前記有機酸は、コハク酸及び/又は乳酸であることが好ましい。実施形態に係る藍藻は、例えば、コントロールとなる野生型等の藍藻に対し、細胞内のコハク酸蓄積能が2倍以上であってもよく、10倍以上であってもよく、15倍以上であってもよい。実施形態に係る藍藻は、例えば、コントロールとなる野生型等の藍藻に対し、細胞外へのコハク酸生産能が2倍以上であってもよく、3倍以上であってもよく、5倍以上であってもよい。
実施形態に係る藍藻は、例えば、コントロールとなる野生型等の藍藻に対し、細胞内の乳酸蓄積能が2倍以上であってもよく、4倍以上であってもよい。実施形態に係る藍藻は、例えば、コントロールとなる野生型等の藍藻に対し、細胞外への乳酸生産能が2倍以上であってもよく、5倍以上であってもよく、10倍以上であってもよい。

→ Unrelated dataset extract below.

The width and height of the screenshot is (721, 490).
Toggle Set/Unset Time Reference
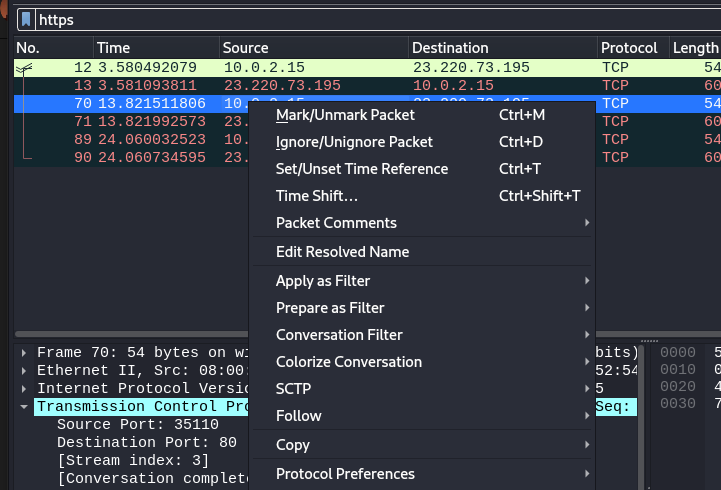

一般的に使われるシアノバクテリア野生株であるSynechocystis GT株などは、一般的に培養物にDNAを加えると、それを細胞の中に取り込み、相同組換えが進む(Natural Transformation)。Synechocystis sp.PCC 6803(GT株)は、Natural Transformationが可能である。
HoxHの機能が喪失した藍藻では、Hoxヒドロゲナーゼの活性が喪失することが知られている(Appel et al. (2000) The bidirectional hydrogenase of Synechocystis sp. PCC 6803 works as an electron valve during photosynthesis. Arch. Microbiol. 173(5-6)333-338)。係る観点から、実施形態に係る前記ヒドロゲナーゼ遺伝子はhoxHであることが好ましい。実施形態に係る藍藻は、hoxH遺伝子の発現が抑制若しくは喪失している藍藻、又はHoxHが構成するヒドロゲナーゼ活性が低下若しくは喪失していてもよく、さらにhoxH遺伝子及び/又はhoxH遺伝子の発現調節領域の配列が改変された藍藻であることが好ましい。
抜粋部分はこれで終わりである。